Below are some records. Print exactly the lines between the one holding "The image size is (653, 285)." and the one holding "Given: Open the", inclusive, and nothing else.

___ Dataset records

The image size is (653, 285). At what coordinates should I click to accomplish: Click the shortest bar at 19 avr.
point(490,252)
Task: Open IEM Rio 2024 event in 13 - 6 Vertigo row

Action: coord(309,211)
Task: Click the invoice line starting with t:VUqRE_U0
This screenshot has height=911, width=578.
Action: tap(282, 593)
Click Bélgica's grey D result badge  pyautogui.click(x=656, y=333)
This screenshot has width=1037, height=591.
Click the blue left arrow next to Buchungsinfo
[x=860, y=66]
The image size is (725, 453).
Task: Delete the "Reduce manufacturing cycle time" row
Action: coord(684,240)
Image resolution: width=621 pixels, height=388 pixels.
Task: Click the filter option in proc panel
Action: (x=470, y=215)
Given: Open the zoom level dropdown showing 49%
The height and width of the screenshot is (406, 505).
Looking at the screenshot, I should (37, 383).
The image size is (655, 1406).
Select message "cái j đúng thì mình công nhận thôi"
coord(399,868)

______
___ Dataset records

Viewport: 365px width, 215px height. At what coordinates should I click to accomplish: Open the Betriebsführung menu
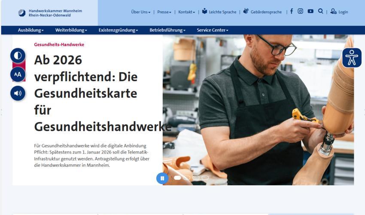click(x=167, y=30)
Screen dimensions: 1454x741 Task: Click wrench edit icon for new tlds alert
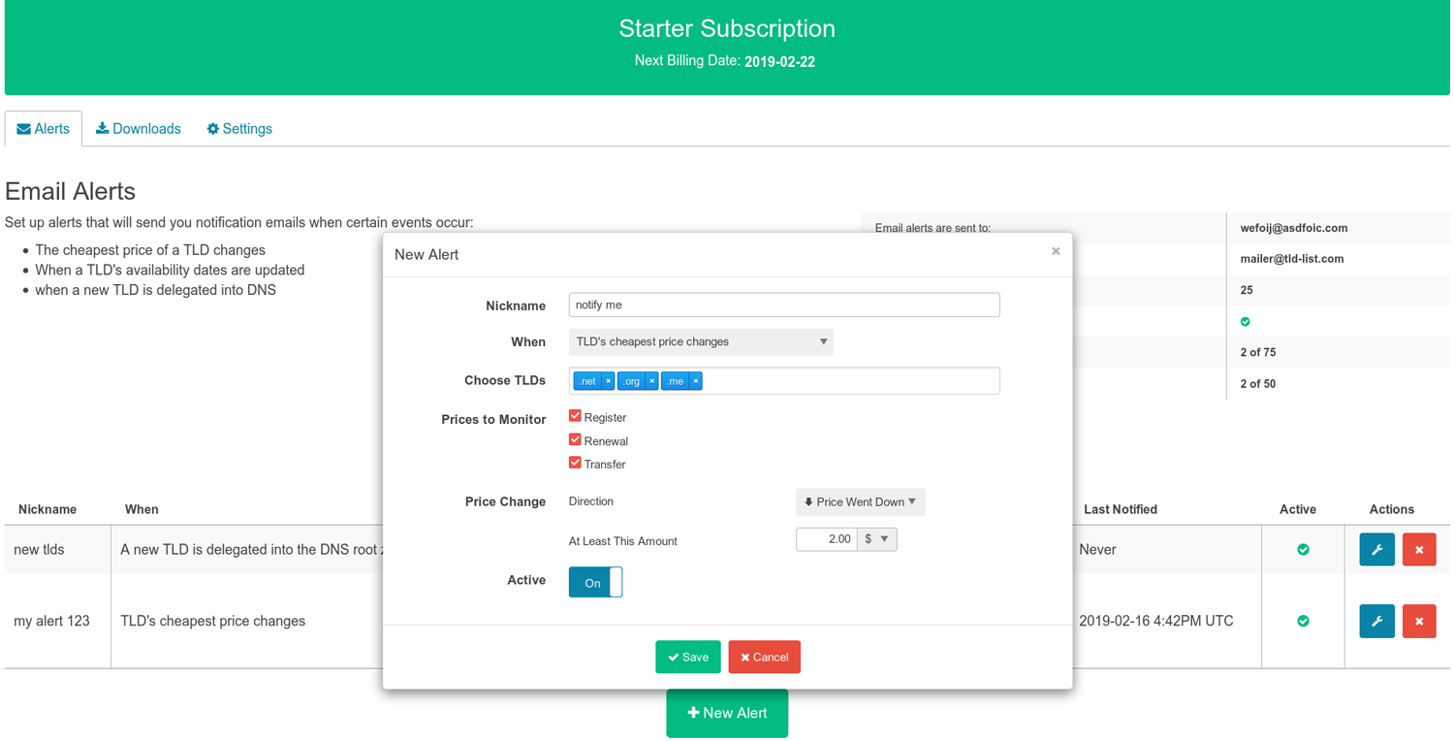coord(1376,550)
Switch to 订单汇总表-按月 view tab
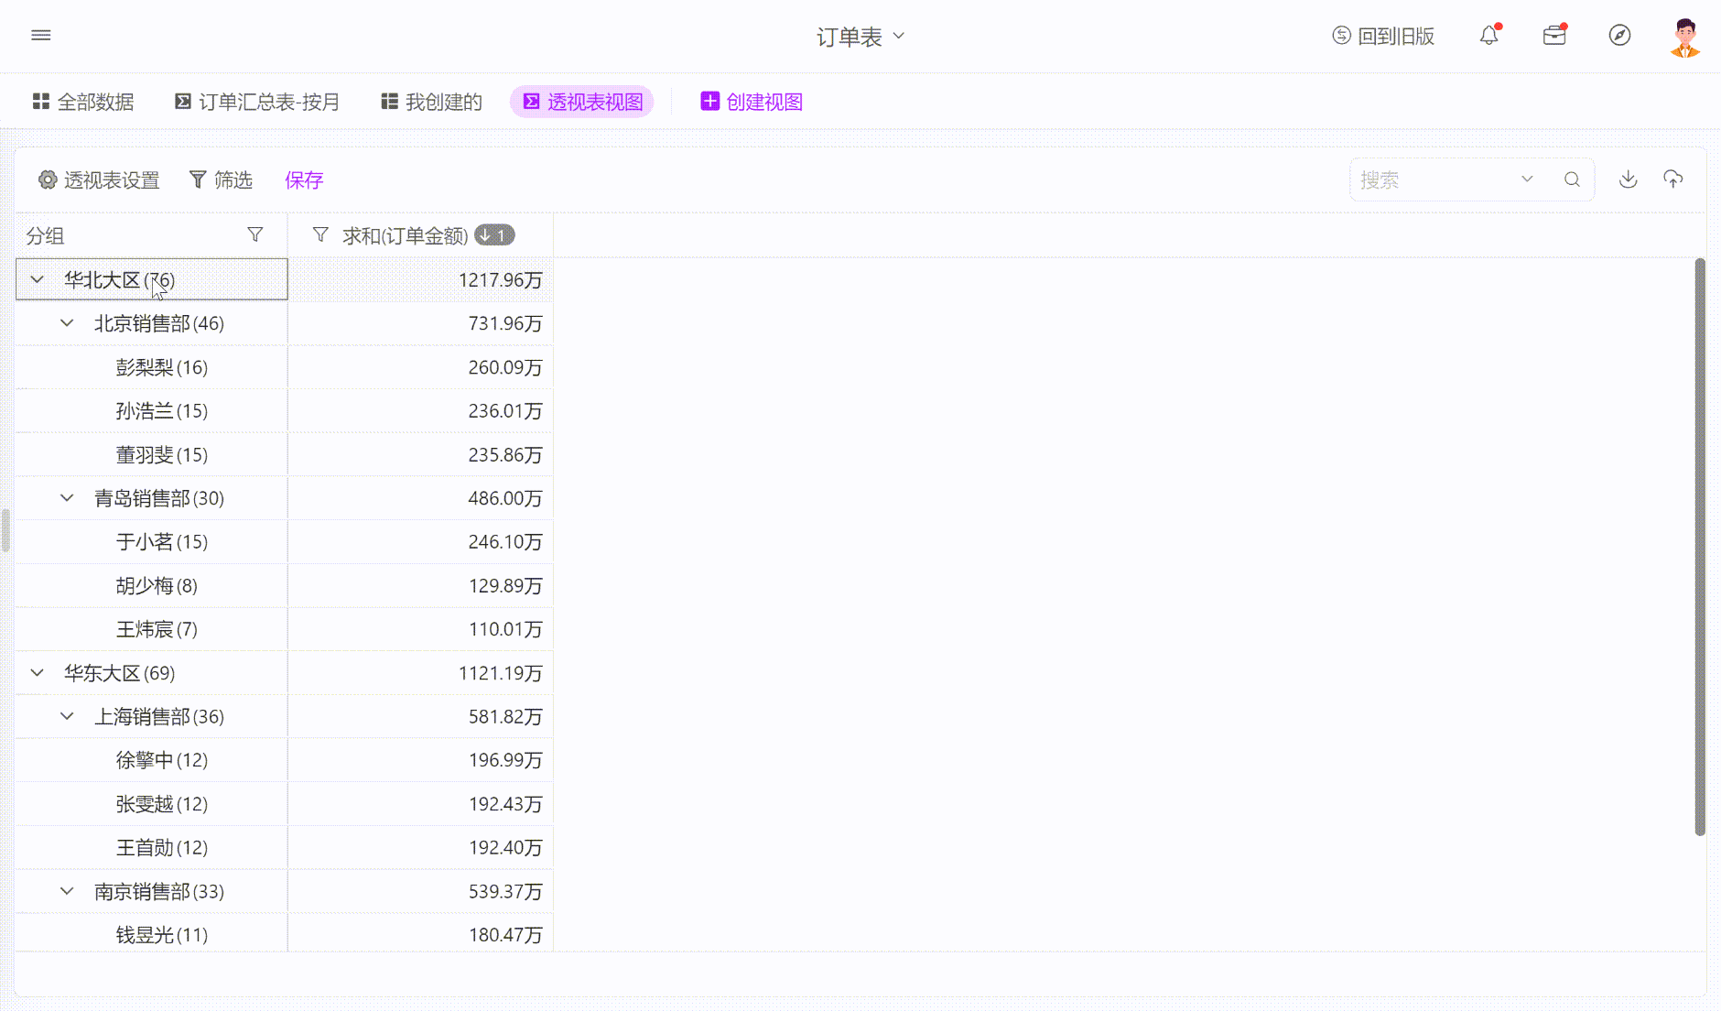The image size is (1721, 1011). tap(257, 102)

______

**Completed task:**
The image size is (653, 285). At what coordinates should I click to accomplish: Click the shortest bar at 19 avr.
point(490,252)
Task: Open IEM Rio 2024 event in 13 - 6 Vertigo row

Action: coord(309,211)
Task: Click the invoice line starting with t:VUqRE_U0
This screenshot has height=911, width=578.
Action: tap(282, 593)
Click Bélgica's grey D result badge  pyautogui.click(x=656, y=333)
This screenshot has width=1037, height=591.
Click the blue left arrow next to Buchungsinfo
[x=860, y=66]
The image size is (725, 453).
Task: Delete the "Reduce manufacturing cycle time" row
Action: coord(684,240)
Image resolution: width=621 pixels, height=388 pixels.
Task: Click the filter option in proc panel
Action: (x=470, y=215)
Given: Open the zoom level dropdown showing 49%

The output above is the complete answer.